第15話

文字数 2,575文字

 そして昨日、科捜研に下鴨署から血痕鑑定の依頼が舞い込んだ。六年前の事故は下鴨署管内だ。岡部発見の連絡を受けて引き継ぎ、科捜研に依頼したらしい。
 鑑定品は、女性物の一枚の古びたハンカチ。スーパーなどにある、半透明の袋に綺麗に畳んで入れられており、元の色が分からないほど全体的に薄汚れていて、一部分がどす黒く変色していた。角にはラベンダーのような細長い植物がプリントされており、その横に文字が刺繍されていた。糸がかなりほつれてしまっていて、かろうじて読めたのは「か」と「る」の二文字だけ。

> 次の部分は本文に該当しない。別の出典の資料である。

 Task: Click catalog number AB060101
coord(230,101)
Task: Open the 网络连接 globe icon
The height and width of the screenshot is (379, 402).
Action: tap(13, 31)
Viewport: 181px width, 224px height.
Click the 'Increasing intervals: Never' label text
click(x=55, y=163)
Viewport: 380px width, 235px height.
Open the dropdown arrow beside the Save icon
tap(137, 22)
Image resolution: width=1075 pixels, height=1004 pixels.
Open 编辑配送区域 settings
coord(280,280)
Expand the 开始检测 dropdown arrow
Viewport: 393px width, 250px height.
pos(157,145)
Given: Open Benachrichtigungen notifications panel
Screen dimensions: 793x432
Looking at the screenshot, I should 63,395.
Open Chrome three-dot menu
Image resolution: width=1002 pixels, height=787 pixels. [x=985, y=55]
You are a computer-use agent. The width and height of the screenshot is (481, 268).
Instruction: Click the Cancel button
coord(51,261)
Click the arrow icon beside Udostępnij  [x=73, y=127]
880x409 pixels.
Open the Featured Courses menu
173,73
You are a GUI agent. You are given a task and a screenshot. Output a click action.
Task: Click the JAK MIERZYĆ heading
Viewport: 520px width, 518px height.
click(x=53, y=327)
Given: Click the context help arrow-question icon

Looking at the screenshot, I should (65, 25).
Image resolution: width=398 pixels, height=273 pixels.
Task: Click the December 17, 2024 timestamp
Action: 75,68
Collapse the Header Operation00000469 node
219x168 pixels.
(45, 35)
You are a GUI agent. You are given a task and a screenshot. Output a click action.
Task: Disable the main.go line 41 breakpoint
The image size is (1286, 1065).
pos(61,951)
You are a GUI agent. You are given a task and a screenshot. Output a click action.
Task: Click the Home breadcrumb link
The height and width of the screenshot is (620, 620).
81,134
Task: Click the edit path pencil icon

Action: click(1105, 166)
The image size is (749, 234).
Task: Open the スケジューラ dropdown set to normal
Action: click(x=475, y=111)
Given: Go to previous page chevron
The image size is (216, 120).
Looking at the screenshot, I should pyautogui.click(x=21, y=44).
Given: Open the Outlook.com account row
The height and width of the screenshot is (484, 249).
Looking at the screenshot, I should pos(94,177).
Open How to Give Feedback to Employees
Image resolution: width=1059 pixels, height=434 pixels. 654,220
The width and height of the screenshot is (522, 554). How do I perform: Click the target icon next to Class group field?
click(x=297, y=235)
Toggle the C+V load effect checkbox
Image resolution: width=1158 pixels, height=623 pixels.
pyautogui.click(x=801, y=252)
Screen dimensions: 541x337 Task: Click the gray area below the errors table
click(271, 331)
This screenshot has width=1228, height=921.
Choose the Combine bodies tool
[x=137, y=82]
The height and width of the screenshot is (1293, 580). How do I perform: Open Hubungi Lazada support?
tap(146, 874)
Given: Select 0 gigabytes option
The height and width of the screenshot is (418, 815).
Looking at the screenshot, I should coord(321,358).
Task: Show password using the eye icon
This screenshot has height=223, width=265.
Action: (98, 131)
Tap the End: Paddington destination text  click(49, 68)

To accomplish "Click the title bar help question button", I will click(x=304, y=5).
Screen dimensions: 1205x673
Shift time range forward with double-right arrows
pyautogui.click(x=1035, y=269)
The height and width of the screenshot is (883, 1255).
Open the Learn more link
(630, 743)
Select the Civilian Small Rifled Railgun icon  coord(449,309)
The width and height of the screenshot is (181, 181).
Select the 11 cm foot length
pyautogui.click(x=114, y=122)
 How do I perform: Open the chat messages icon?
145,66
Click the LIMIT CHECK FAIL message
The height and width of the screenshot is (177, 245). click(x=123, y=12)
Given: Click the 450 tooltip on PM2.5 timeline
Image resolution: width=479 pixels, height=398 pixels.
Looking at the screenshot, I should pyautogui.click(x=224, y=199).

 近藤は、まず血液型鑑定を行った。すると岡部とは血液型が違っており、別の人物のものだと判明。そこで、女性物のハンカチであることと刺繍の文字が気になり、調べたそうだ。拡大し繋げると、出てきたのは「かおるこ」。佐々木の名前だ。しかもかなり古いものであったため、まさかと思い八幡署に連絡をして遺留品を届けてもらい、ハンカチと届いた遺留品の血痕をDNA鑑定で照合した。
 結果は、佐々木の父親のDNAと一致。
 昨日、下平との電話をさっさと切ったのは、この鑑定をしていたからか。
「あのハンカチは、中学の時に父が出張で北海道に行った時のお土産で、刺繍は母がしてくれたんです。事件の日に、母にほつれたところを直してもらうように頼んでいました。事件からしばらく経って無くなっていることに気付いて、てっきり押収されたのだとばかり思っていたんです。まさか、犯人が持っていたとは思いませんでした」
 明が言った。
「岡部は――犯人は二十四年間、証拠を持ち歩いていたと」
「はい。熊さんたちとも、それについて話しました。犯人が、証拠をわざわざ袋に入れて保管しておくなんて、普通なら考えられません。ましてや拾ったなんてことは有り得ないでしょう。しかし、岡部には昔付き合っていた恋人との間に、一人娘がいます。おそらく、名前が同じだったのではないかと」
「なるほど……、それは有り得ますね」
 岡部は、娘に会うために京都に戻ってきたと言った。手の施しようがないほど病気が進行していたのなら、自覚していてもおかしくない。痛みや苦しさを押してまで娘に会いに来るほど思っていたのなら、十分考えられる。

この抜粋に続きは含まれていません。